Perhaps You Should Check Your Own References

February 11, 2009 ( - Responses to a recent survey indicate job candidates might want to check their own references first before listing them for a potential employer - or maybe that just applies to advertising and marketing types.

U.S. advertising and marketing executives surveyed by The Creative Group reported they found out less than glowing information, as well as interesting non job-related tidbits, about candidates and discovered candidates lied when they checked listed references, according to a press release.

Job candidates should make sure to use references that can speak highly of their qualifications, as survey respondents reported:

  • “I checked the reference, and the fellow just started laughing. He could not believe that he was a reference.”
  • “The person said the candidate was hyper and off the wall.”
  • “The reference said the candidate fell asleep during work hours.”
  • “According to the reference, the candidate was very insistent on making his own schedule and rules.”
  • “The reference said the prospective employee had difficulty getting to work on time.”
  • “We talked to someone who said the applicant didn’t like the industry in which she was trying to get a job.”

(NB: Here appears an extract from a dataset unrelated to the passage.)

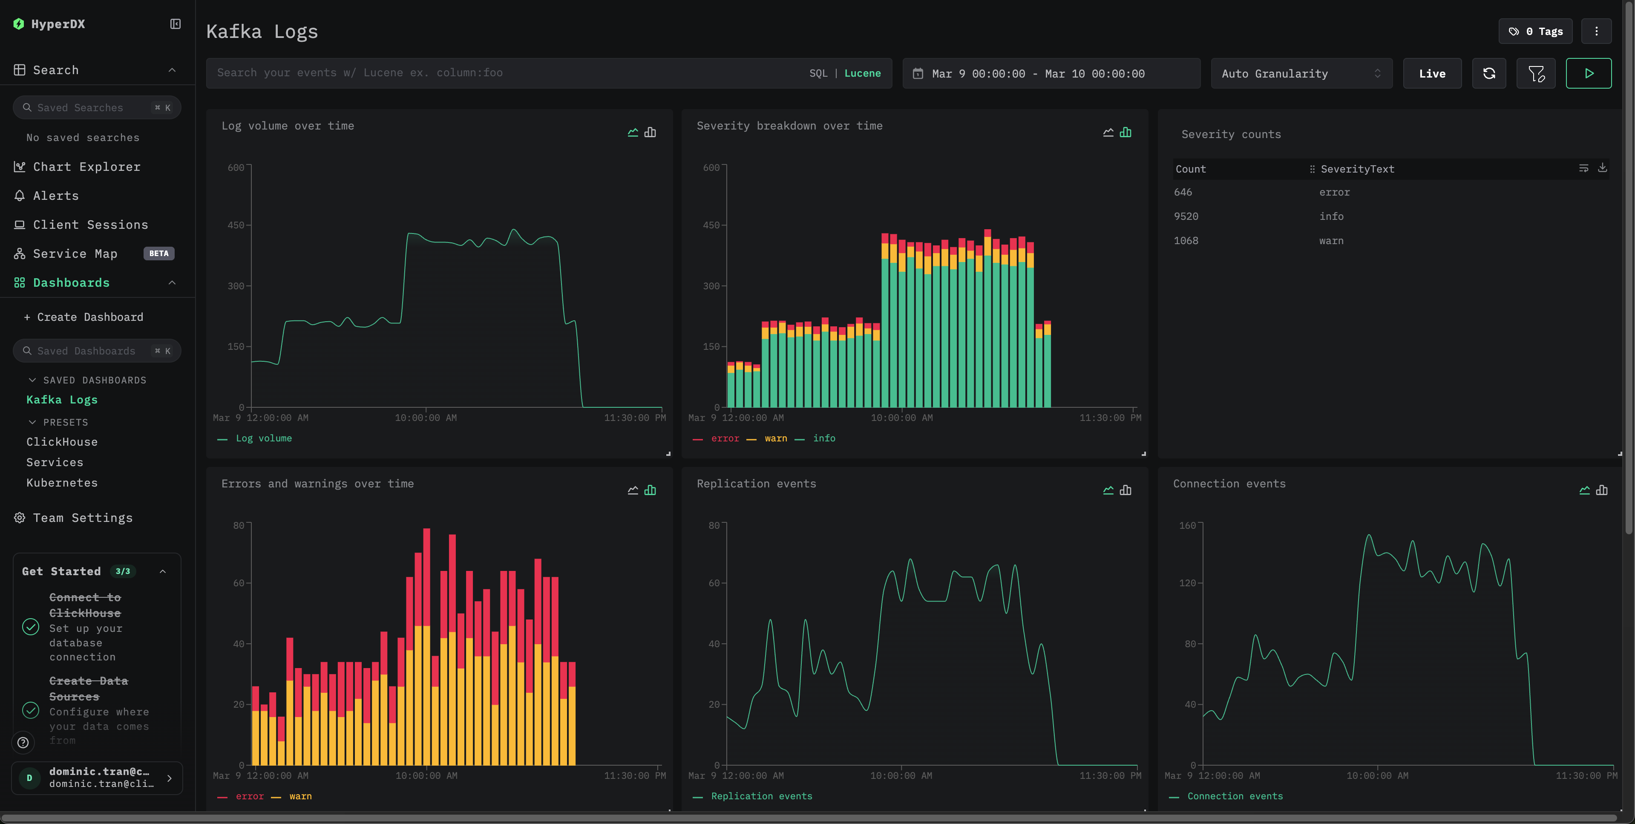
Task: Collapse the Saved Dashboards section
Action: point(32,380)
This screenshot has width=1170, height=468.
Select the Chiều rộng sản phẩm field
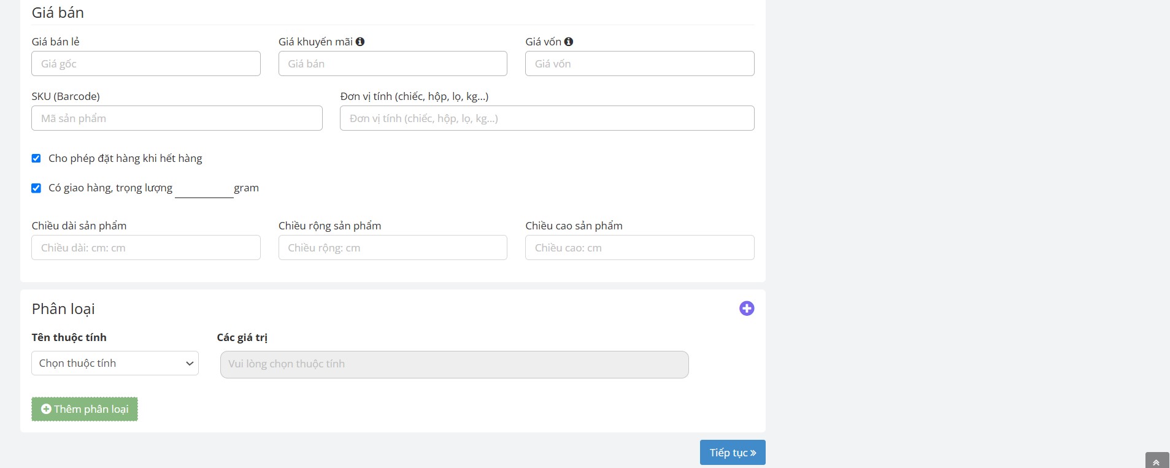(393, 248)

They should also make sure the reference does not offer too much:

  • “We learned from the reference that the woman we were interviewing liked to go barefoot all day.”
  • “A reference told us the person had 17 pets that he’d need to transport.”
  • “A professor recommended someone who was really smart, but mentioned that the person was never seen wearing anything but flip-flops.”
  • “The reference went on about the candidate’s favorite music, bars, social endeavors, etc.”

Job candidates should always assumed references will be checked, as, according to the press release, respondents said:

  • “The reference had never heard of the person.”
  • “The candidate said she’d worked for a specific agency, and we found out that she didn’t.”
  • “I was told that the candidate didn’t do the work he claimed to do during the interview.”

The national survey was conducted by an independent research firm and is based on 250 telephone interviews — 125 with advertising executives randomly selected from the nation’s 2,000 largest advertising agencies and 125 with senior marketing executives randomly selected from the nation’s 2,000 largest companies.